SET PROBLEM: Copy the portion of the listing that runs from its first line through the line containing "[x=395, y=1141]", reproducing every line without alteration.

DATA FOR THIS TASK:
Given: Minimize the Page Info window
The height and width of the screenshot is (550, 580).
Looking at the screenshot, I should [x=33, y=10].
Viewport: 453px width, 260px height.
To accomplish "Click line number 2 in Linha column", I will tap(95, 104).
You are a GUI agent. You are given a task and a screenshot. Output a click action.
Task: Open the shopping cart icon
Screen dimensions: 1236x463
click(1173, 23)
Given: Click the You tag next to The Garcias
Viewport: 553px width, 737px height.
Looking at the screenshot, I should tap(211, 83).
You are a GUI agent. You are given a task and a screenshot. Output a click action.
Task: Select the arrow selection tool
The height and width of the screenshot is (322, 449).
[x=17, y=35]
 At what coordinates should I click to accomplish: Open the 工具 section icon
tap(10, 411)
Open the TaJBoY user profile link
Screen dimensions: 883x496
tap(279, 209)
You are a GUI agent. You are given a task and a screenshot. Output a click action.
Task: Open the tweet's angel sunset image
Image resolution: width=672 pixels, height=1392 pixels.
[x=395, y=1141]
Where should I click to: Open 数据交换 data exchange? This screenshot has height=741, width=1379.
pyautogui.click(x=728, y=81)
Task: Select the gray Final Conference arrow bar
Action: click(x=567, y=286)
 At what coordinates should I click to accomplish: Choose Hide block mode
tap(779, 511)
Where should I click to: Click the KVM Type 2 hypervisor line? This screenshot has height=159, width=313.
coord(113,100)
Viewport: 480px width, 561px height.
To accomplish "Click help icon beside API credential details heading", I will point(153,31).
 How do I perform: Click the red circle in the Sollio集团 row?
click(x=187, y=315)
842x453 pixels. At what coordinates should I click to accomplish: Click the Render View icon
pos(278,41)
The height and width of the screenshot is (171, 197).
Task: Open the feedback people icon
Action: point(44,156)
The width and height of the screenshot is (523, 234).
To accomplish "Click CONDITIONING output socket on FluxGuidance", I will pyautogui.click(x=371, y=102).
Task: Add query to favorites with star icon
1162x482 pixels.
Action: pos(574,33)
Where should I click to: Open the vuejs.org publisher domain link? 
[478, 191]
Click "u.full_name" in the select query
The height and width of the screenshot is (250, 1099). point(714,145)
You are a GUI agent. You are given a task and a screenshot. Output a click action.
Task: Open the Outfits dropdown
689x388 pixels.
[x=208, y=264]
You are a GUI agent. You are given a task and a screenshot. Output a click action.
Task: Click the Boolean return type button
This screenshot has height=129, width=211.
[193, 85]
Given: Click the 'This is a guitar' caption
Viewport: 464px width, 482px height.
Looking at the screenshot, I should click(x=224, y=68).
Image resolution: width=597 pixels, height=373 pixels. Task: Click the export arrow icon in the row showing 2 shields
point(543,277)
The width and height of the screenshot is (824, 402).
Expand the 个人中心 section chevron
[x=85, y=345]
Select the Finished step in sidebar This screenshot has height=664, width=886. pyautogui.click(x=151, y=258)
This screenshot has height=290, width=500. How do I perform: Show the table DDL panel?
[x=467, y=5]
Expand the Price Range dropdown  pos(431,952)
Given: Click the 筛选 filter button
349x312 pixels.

CORRECT ANSWER:
Given: Minimize the Page Info window
The height and width of the screenshot is (550, 580).
Looking at the screenshot, I should [x=33, y=10].
Viewport: 453px width, 260px height.
To accomplish "Click line number 2 in Linha column", I will tap(95, 104).
You are a GUI agent. You are given a task and a screenshot. Output a click action.
Task: Open the shopping cart icon
Screen dimensions: 1236x463
click(1173, 23)
Given: Click the You tag next to The Garcias
Viewport: 553px width, 737px height.
Looking at the screenshot, I should tap(211, 83).
You are a GUI agent. You are given a task and a screenshot. Output a click action.
Task: Select the arrow selection tool
The height and width of the screenshot is (322, 449).
[x=17, y=35]
 At what coordinates should I click to accomplish: Open the 工具 section icon
tap(10, 411)
Open the TaJBoY user profile link
Screen dimensions: 883x496
tap(279, 209)
You are a GUI agent. You are given a task and a screenshot. Output a click action.
Task: Open the tweet's angel sunset image
Image resolution: width=672 pixels, height=1392 pixels.
[x=395, y=1141]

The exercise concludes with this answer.